For our purposes, let’s select the Ribbon (Visual Designer) item and add it to our project. This adds the Ribbon1.cs file to our project. In a fashion similar to the other Visual Studio project types, this file has a designer and a code-behind file attached to it.

The design surface you are presented with is an exact replica of an empty ribbon (see Figure 22.6).

Image

FIGURE 22.6 The Office ribbon design surface.

Ribbons are composed of several elements. Tabs are used to provide the high-level task grouping of features, groups are used within each tab to provide more granular sectioning of the features, and controls reside within the groups are used to build out the custom user interface for the add-in.

With the Ribbon Designer loaded, you now have access to ribbon-specific controls in the Toolbox (see Figure 22.7). Adding controls to the ribbon or adding new groups is as simple as dragging the desired control to the ribbon or Group tab.

Image

FIGURE 22.7 Office ribbon controls in the IDE toolbox.

Adding Items to the Ribbon

To demonstrate, you can create our own custom group within the Add-Ins tab. Because you are presented with one group already by default, you can rename it to something more appropriate for your add-in. All the items in the ribbon are modified via the Properties window, just as with all other Visual Studio project types. We just click the group and then set its label property.

Groups act as containers on the design surface, enabling us to drag and drop a button into the group. Figure 22.8 shows the beginnings of a custom ribbon for a purchasing system integration add-in. To duplicate this, drag three buttons into the existing group on the ribbon, change their ControlSize property to RibbonControlSizeLarge, set their label properties to the appropriate text you want displayed on the button, and add some images of your choosing to the buttons by setting the Image property.

Image

FIGURE 22.8 Creating a custom ribbon.


Tip

The images used in this example were taken from the Visual Studio 2015 Image Library, but there is actually a cool way to reuse any of the icons that you see within Office. First, download the Icons Gallery add-in from the Microsoft Download Center. (Search for “Office 2010: Icons Gallery.”) This download places a Word document file on your drive. Open the file, and then click the File tab at the top of the ribbon. Down the column on the left, you should see two entries labeled ImageMso 0 and ImageMso 1. Click either of these to see the gallery of icons.

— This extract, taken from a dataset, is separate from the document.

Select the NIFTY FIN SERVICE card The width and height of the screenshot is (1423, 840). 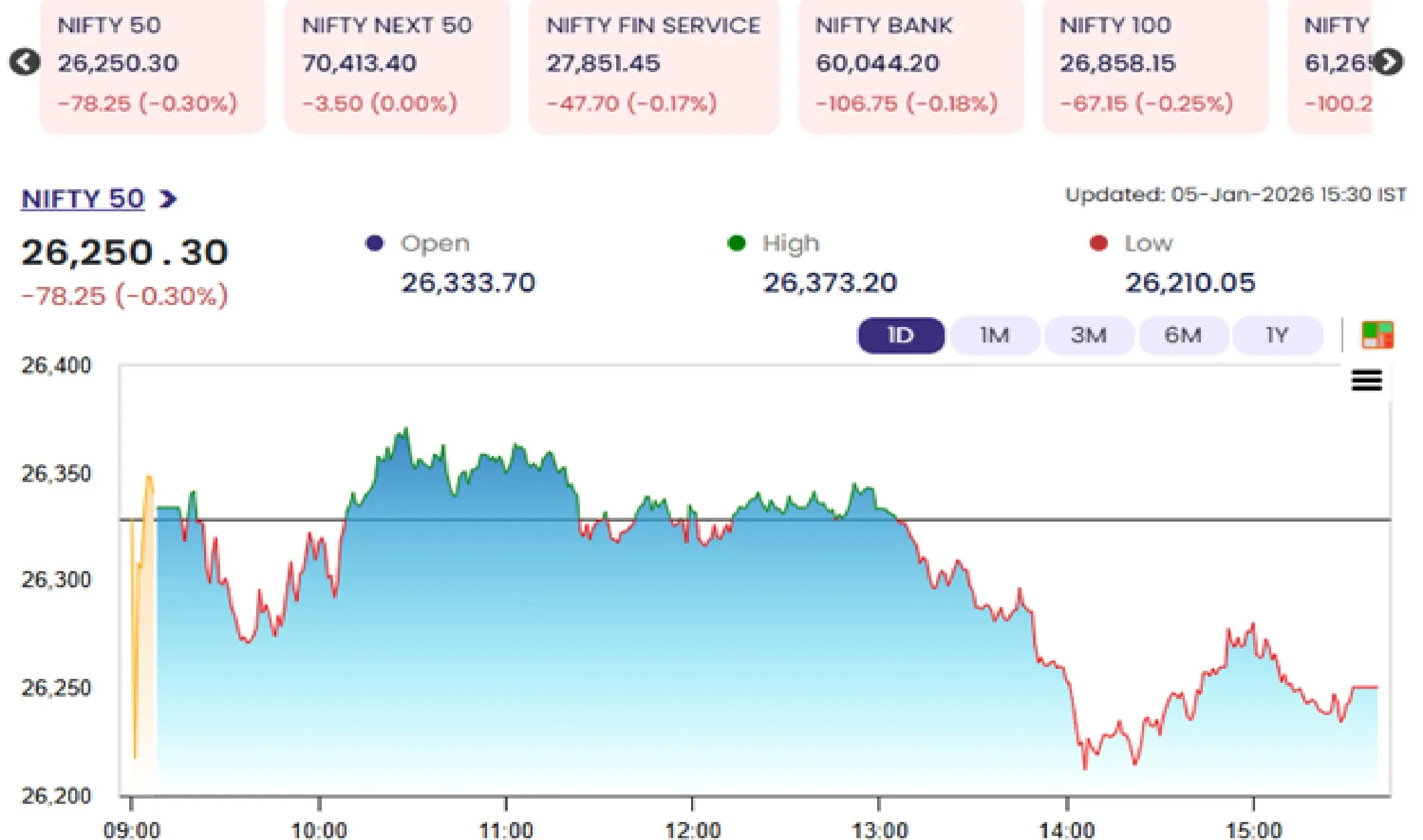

Each icon has an accompanying label—a string that you can plug directly into a ribbon button’s OfficeImageId property. As long as an image isn’t already set for the button, the identified Office icon is used. This is a real boon for UI design, given the hundreds and hundreds of high-quality icons already available within Office. The image doesn’t show in design time but does display correctly at runtime.


Adding more groups to your ribbon involves more of the same drag-and-drop action from the Toolbox. You can change the order of the groups in the ribbon by selecting and then dragging a group to the left or right of any other existing groups.


Note

Notice that there is already a default tab implemented in the ribbon called TabAddIns (Built-In). When you’re creating a ribbon for your add-in, its groups are automatically displayed under the Add-Ins tab within the target Office application. If you want to add items to one of the other default tabs in the Office application or create your own tab, you have to use the Ribbon (XML) project item, and not the Ribbon Designer, to achieve that level of customization.


Handling Ribbon Control Events

Handling the events for our buttons is easy. Again, the idea behind the Office Developer Tools for Visual Studio is to provide Office customization capabilities using the same development paradigms already present in Visual Studio. This means that you can double-click a button to have the IDE automatically create and wire up an event-handler routine, ready to accept whatever code we need to write to implement the button’s behavior.

To test this out, let’s add the following to the Replace PO button.

private void buttonReplacePO_Click(object sender,
   RibbonControlEventArgs e)
{
   MessageBox.Show("buttonReplacePO_Click fired!");
}

If you run the project now by pressing F5, Word automatically launches; you can see your ribbon customizations by clicking the Add-Ins tab. Clicking the Replace PO button yields the results shown in Figure 22.9.

Image

FIGURE 22.9 Testing a ribbon button.